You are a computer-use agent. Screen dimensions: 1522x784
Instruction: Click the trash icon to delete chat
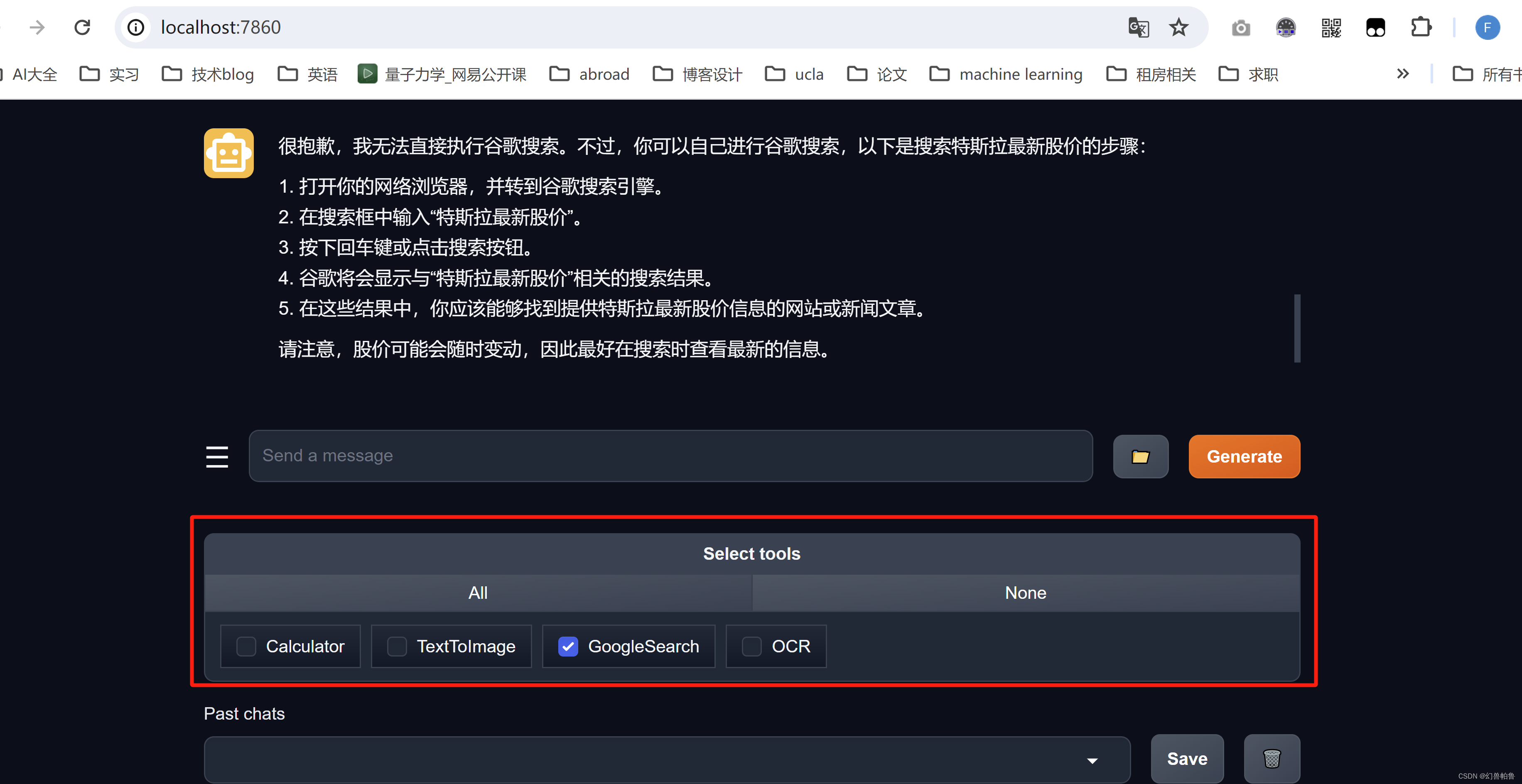click(1272, 759)

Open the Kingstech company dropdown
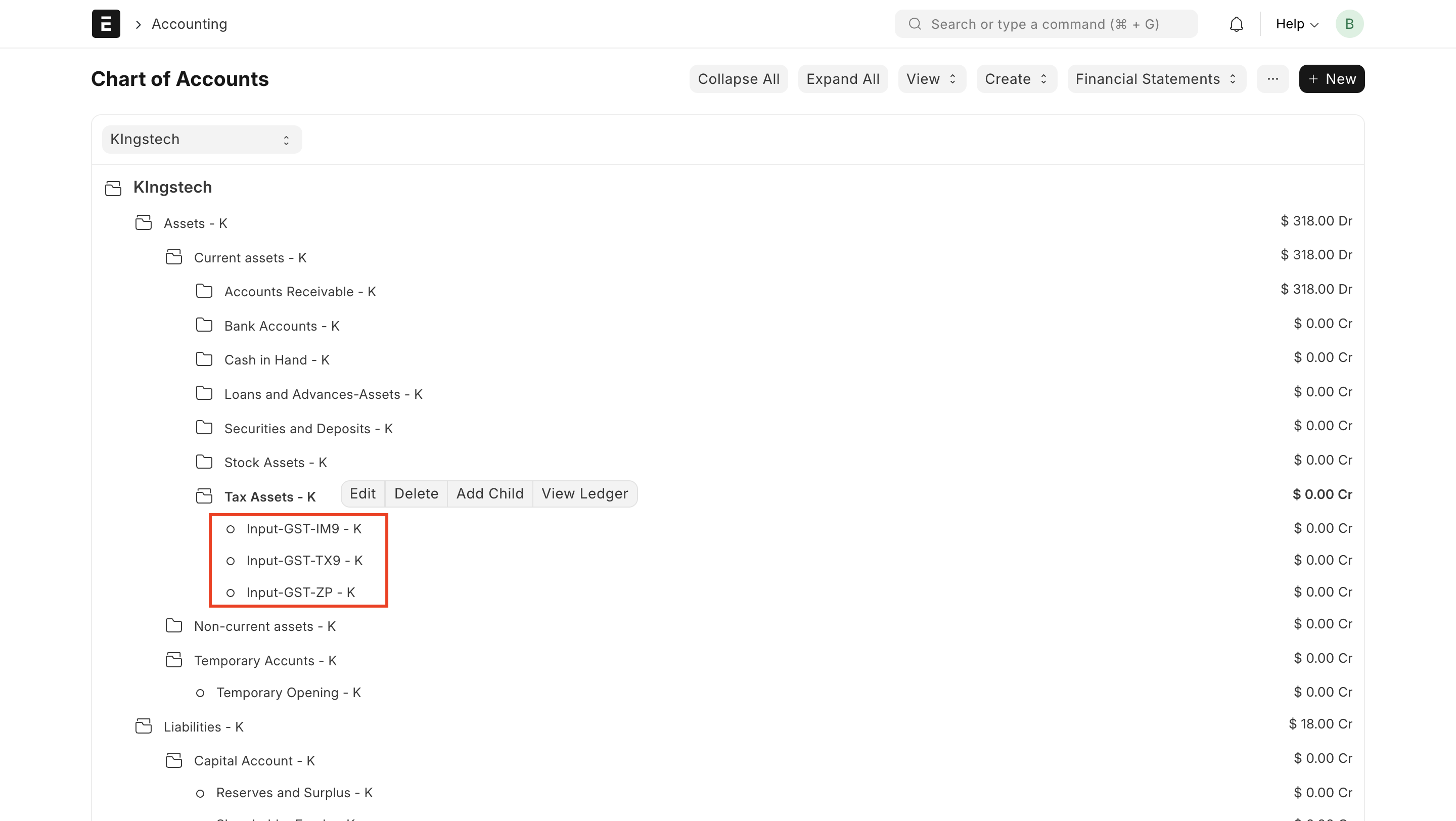click(x=202, y=140)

====

Exercise | Give the entries back verbatim and omit the images.

Your response |
You are a computer-use agent. Screen dimensions: 1522x784
Instruction: Click the trash icon to delete chat
click(1272, 759)

Open the Kingstech company dropdown
click(x=202, y=140)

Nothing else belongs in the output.